Currently it looks like the balena engine (aka docker daemon) is not running, so possibly a partial file from when it was out of space. When you have time you can check a couple things so we know what to try next.
Check the engine logs to see why it can't start:
journalctl -u balena
Check the space on the data partition
df -h
du -cksh /mnt/data/docker/*
Also, if you don't have any customized settings, ad lists, devices, etc (or if you have a recent backup) we could just purge the data dir and reboot.
rm /mnt/data/remove_me_to_reset
reboot
@klutchell Unfortunately the entire device did not come back after I deleted FTL.log and rebooted last night. It's showing offline in the dashboard and is not even pingable on my network. I suspect the full fs somehow corrupted the host, but that's purely a guess.

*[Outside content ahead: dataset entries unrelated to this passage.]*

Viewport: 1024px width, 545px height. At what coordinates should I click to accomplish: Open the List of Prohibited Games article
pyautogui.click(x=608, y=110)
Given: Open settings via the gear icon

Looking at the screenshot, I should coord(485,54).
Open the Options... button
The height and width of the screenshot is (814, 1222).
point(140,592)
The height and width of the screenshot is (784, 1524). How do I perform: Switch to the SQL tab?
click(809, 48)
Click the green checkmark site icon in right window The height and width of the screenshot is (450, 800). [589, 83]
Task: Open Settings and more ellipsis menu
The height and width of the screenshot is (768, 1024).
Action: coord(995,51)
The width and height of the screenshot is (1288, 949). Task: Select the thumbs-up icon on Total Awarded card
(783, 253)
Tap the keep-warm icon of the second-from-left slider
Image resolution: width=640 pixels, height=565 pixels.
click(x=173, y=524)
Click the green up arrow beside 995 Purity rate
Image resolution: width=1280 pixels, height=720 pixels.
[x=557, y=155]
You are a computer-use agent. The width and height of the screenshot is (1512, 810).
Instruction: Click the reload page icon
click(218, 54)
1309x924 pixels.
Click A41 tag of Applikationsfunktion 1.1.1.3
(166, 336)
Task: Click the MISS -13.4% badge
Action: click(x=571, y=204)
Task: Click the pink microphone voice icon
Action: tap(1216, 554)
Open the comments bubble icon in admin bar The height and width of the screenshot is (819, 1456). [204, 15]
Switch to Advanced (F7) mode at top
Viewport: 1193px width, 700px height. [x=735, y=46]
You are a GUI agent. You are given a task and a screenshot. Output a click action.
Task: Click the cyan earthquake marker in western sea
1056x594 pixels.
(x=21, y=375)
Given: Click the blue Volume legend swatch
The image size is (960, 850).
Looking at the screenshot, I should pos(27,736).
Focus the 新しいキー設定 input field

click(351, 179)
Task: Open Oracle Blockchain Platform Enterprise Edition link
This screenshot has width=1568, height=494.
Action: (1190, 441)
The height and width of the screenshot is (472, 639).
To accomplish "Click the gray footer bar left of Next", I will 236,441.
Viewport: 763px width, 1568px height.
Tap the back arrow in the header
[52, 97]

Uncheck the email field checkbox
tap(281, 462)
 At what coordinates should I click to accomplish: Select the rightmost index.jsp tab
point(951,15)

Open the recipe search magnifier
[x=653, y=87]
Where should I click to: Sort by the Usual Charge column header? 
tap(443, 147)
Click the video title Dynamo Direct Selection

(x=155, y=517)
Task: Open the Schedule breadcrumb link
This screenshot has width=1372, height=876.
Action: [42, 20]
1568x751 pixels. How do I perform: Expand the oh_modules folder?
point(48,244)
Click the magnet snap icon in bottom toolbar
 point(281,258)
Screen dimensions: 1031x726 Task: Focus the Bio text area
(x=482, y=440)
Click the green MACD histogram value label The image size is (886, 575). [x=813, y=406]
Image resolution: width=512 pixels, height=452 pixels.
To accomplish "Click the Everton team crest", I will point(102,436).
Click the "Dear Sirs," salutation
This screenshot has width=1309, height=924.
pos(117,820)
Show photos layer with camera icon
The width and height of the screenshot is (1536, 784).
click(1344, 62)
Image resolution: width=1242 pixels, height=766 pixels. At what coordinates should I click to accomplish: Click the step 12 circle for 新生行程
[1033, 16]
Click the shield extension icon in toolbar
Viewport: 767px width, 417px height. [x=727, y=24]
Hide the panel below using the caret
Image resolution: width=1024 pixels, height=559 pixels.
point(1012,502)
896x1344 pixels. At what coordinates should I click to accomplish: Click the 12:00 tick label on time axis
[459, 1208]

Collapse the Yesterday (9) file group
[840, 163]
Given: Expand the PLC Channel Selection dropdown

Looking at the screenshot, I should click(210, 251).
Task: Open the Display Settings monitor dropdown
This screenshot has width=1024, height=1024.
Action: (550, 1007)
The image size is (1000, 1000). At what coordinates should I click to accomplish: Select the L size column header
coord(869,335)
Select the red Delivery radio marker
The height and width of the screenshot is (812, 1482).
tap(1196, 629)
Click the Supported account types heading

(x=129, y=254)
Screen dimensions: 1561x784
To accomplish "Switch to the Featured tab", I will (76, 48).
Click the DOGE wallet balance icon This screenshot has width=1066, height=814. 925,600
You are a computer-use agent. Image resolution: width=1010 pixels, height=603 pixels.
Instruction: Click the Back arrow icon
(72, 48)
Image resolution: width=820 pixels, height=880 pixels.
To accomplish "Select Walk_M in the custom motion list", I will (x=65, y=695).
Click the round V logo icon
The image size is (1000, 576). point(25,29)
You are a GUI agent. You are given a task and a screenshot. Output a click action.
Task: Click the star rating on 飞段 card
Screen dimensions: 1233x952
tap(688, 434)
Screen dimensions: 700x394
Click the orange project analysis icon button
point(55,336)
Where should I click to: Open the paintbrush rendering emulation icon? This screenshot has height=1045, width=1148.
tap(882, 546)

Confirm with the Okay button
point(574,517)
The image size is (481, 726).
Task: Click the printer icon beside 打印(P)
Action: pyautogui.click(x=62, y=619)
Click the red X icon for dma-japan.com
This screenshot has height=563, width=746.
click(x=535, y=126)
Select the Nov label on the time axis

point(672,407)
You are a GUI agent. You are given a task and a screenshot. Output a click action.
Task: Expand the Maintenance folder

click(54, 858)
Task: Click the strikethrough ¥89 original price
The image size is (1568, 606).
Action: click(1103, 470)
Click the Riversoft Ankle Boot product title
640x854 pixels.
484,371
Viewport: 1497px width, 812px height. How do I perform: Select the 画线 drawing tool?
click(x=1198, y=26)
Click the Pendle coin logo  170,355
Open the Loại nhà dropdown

I'm going to have to flash a new sd card this weekend, I think.
Generally a full data partition should not be able to impact the hostOS, that's why we keep the rootfs as read-only, but it's possible something else is going on here.
Ok - Had to create a new device a flash a new card, so it's back online now (pinned to the -1 release with the old version of PADD.)
I'm remote from that device so I can't test on it, but I can add a second fleet/device and do some testing if you have some ideas.
(FWIW - It would be neat to be able to gen a new image for an existing device. Do you see a use case for that?)
400 MB to 12.3 GB overnight
400 MB to 12.3 GB overnight
@eiddor this is with the previous version of PADD? I haven't seen this issue since I reverted.
Can you capture some of the logs so we can see if it's the same message filling up the disk?
@eiddor this is with the previous version of PADD? I haven't seen this issue since I reverted.
Oh, sorry - I should have been clearer! I setup a test fleet with a local device and the current release, then I upgraded it to the new version of PADD and am seeing the same problems. Now I have something we can test with that I don't actually use for DNS.
Now I have something we can test with that I don't actually use for DNS.
I was going to set up a similar testing device but haven't had a chance yet. Though it seems you've confirmed the issue is only present when using the new version of PADD (maybe we mark that PR as draft for now)
Oops - Went to mark it as draft, and request your review instead :-)
Looks like this is being tracked here: https://github.com/pi-hole/PADD/issues/252
Specifically this post.
Nice find! I guess we can just wait it out, since I have very little time this week anyway!
Hopefully resolved by https://github.com/klutchell/balena-pihole/pull/167
My FTL logs are filling up with this at an incredible rate. GB per day. I hope it's only on my device but I need to get it sorted asap.
Will be logging some of my investigation here.